デビューから4作連続100万枚を突破したボストンの『Walk On』
70年代や80年代に数百万枚を売り上げていた時代は過ぎ去ってしまったが、1994年6月25日、ボストンはAORのタンクにはまだまだ燃料がたっぷり詰まっていることを証明した。バンド・メンバーの変更を乗り越え、3年ほどかけて完成させた4作目のアルバム『Walk On』が全米アルバム・チャートで最高7位を獲得したのだった。
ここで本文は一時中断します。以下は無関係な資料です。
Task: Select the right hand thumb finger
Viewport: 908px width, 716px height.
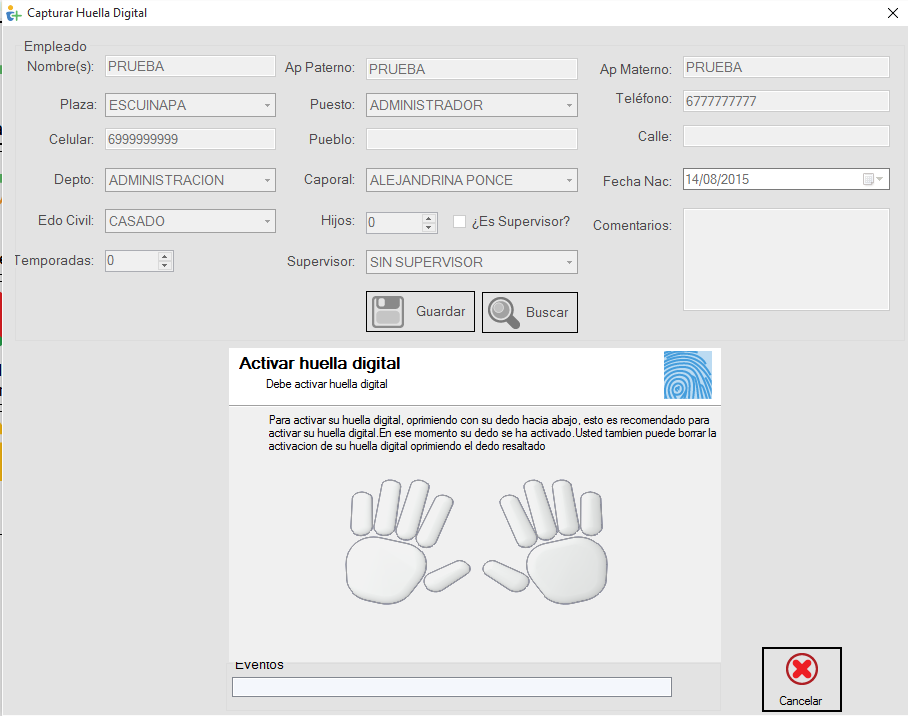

このマサチューセッツからやってきたバンドは過去20年で最も売れたロック・アルバムの数々を世に送り出している。1976年のセルフ・タイトルのデビュー作は全米だけで1,700万枚、続く1978年のセカンド・アルバム『Don’t Look Back』は700万枚、そして1986年に発表された3作目『Third Stage』は400万枚を売り上げている。しかし、1994年までには、アリス・イン・チェインズやサウンドガーデンなどの新鋭バンドがチャートの上位を占めるようになり、アメリカの音楽シーンは大きく変わっていた。エイス・オブ・ベイスの純然たるポップスやエルトン・ジョンの『The Lion King』サウンドトラックなども商業的に大成功を収めるかたわらに、トラディショナルなロックのマーケットもしっかり存在し、ピンク・フロイドの『The Division Bell』はその年の売り上げTOP10アルバムに入っていた。
『Walk On』は、2曲を共作していたヴォーカルのブラッド・デルプが、後のツアーには戻って来たものの、以前のバンド仲間だったバリー・ゴードローの新バンド、RTZに加わるためにボストンを離れるというメンバー・チェンジの中で制作された作品だった。代わりに新たなヴォーカルとして加わったフラン・コスモによる「I Need Your Love」はバンド最後の全米TOP 100入りシングルとなり、ロック・ラジオ・チャートでもTOP5入りのヒットを記録した。
ビルボード誌は彼らの『Walk On』のレビューでこう考察している。「ボストンには残念だが、評論家ではなく、人々がアルバムを買うのだ。過去18年間、彼らのとてつもないパワー・ポップ・サウンドを貪り喰った数千万というファン達が、メディアによるやじをまとめて押し流してしまっているのだ」そんなファン達によって、この年の9月にはこのアルバムは100万枚を達成した。